新生儿脑膜炎MRI 影像特点有共同点,每一种病原体在MRI 上依然存在其并发症的特异性成像:例如广泛梗死提示链球菌,脑室炎提示大肠杆菌,脑实质内多发性较大脓肿提示沙雷氏菌,枕叶皮质增强提示脑膜炎球菌感染有关[16]。正确识别这些MRI征象对新生儿脑膜炎治疗有极大帮助。MRI可以明确诊断脑膜炎的并发症包括硬膜下积液或积脓、脑室炎、侧脑室增大、脑实质缺血或梗死灶、脑实质脓肿、颅内出血或静脉窦血栓形成[17]。但患有脑膜炎的婴儿不仅需要影像学诊断,还需要长期随访。在脑膜炎早期,增强CT 即可显示脑膜增厚,但其诊断准确性低且具有辐射性,不作为随访手段。MRI 检查不仅检查费用高、检查时间长,而且患儿必须镇静,因此一般不推荐反复检查。对出现异常表现的婴儿,超声检查不仅可以继续脊柱超声检查随访,同时也可以随访颅内有无并发症。

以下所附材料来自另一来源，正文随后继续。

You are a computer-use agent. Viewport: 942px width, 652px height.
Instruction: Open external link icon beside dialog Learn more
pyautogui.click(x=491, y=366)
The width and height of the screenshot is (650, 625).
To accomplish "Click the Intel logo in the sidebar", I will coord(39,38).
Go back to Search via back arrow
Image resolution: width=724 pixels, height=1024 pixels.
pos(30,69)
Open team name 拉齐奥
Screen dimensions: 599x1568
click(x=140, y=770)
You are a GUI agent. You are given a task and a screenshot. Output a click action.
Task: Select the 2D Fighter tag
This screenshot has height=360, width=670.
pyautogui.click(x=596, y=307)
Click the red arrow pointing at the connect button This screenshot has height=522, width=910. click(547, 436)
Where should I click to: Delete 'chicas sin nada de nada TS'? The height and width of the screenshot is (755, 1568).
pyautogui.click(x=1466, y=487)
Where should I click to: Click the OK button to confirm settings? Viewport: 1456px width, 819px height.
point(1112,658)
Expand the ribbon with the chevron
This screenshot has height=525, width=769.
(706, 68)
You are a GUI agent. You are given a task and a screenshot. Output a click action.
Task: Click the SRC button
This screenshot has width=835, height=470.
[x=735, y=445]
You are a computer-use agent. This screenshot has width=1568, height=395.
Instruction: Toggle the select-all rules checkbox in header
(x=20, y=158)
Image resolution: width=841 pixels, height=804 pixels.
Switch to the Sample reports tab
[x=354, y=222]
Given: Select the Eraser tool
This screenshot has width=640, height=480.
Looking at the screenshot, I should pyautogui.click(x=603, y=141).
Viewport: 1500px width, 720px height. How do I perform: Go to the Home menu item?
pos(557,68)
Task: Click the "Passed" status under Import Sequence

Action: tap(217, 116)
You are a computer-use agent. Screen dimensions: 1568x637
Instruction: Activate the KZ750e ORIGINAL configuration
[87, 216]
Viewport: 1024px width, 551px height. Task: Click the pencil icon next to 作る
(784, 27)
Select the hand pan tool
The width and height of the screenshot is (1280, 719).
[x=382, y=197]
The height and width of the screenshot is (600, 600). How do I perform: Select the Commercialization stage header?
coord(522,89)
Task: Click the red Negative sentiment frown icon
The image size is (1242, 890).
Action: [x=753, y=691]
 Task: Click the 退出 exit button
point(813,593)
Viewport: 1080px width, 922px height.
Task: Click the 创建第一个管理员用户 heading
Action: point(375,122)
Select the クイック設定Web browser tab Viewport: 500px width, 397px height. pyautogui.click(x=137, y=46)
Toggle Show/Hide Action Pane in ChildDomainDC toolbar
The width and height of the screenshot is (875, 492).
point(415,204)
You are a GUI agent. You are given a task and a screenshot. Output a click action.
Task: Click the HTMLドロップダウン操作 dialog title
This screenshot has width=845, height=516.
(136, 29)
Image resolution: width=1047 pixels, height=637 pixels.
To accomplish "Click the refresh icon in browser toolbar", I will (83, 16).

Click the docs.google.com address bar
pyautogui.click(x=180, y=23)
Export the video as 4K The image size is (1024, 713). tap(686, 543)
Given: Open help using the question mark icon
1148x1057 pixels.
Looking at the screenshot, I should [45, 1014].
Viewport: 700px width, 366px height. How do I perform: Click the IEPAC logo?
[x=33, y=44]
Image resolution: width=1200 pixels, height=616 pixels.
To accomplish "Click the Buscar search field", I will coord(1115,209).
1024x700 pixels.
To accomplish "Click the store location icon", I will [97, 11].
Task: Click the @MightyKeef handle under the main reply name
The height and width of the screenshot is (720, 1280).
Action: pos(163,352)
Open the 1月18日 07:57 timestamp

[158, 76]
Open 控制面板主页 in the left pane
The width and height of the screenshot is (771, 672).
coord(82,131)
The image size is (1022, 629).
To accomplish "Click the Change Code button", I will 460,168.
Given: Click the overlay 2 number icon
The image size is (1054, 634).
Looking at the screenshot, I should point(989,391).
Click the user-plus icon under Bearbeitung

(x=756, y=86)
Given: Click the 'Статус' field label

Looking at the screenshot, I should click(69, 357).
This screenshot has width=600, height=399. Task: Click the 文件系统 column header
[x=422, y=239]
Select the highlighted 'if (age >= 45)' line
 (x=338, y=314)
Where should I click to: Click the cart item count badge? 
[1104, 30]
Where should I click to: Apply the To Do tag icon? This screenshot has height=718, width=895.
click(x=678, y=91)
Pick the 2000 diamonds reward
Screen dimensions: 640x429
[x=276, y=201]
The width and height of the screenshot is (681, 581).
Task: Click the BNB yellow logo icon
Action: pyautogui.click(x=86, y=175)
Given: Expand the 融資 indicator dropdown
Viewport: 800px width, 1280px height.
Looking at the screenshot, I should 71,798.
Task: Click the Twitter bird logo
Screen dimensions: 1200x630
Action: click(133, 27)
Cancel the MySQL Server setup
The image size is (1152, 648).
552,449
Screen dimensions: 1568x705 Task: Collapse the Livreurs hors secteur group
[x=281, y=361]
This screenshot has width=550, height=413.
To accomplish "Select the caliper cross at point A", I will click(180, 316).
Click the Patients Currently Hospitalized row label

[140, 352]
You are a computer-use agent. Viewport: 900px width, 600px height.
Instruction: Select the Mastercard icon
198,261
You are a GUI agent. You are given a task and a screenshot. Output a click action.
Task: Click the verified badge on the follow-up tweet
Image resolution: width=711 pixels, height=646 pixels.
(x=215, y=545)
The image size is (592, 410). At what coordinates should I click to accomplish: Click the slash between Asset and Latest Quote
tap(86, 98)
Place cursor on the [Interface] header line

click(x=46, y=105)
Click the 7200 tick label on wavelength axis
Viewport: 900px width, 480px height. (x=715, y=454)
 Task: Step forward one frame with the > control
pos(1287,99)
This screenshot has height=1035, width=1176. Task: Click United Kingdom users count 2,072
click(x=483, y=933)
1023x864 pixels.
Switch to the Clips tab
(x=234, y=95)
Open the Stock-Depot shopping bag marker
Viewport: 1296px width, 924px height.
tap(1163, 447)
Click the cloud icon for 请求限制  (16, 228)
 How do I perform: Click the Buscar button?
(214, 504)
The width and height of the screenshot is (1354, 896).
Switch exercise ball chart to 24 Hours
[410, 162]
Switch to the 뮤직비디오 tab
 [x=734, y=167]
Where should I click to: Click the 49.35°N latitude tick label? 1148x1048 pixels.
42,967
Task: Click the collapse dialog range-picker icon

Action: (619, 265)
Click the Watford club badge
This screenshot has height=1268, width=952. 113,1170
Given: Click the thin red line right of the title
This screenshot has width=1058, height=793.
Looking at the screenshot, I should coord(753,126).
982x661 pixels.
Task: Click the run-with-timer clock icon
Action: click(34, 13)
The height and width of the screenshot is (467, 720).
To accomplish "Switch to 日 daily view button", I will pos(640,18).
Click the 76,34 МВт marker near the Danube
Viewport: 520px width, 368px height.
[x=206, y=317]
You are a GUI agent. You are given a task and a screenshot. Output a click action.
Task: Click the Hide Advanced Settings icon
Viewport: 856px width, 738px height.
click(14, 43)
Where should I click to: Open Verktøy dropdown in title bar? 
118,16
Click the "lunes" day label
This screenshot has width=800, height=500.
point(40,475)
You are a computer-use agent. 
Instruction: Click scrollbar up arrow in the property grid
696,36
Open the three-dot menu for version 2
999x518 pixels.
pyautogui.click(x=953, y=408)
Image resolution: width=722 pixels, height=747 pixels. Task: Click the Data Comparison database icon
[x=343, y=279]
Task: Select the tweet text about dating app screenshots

本研究存在一定的局限性。脊柱超声检查受年龄限制,随着年龄增长,棘突骨化明显,脊柱超声检查将无法进行随访,因此本研究对象受到很大地限制。并且本研究中部分患儿转诊至我院前已接受治疗,病程以及药物的使用可能对脑膜炎诊断产生一定的影响。因研究对象特殊、发病率低,样本量少,研究结果必然存在误差,需要增加样本量进一步证实。对于危重患儿,床旁超声因其便携性,在临床应用中非常广泛。本研究发现患有脑膜炎的新生儿,其脊柱超声不仅表现为蛛网膜下腔内回声增高,也会存在脊髓的振动减弱或消失,尤其对于早期无明显阳性症状或体征的脑膜炎患儿的诊断有提示作用。因而,床旁脊柱超声可作为新生儿脑膜炎诊断的重要辅助检查。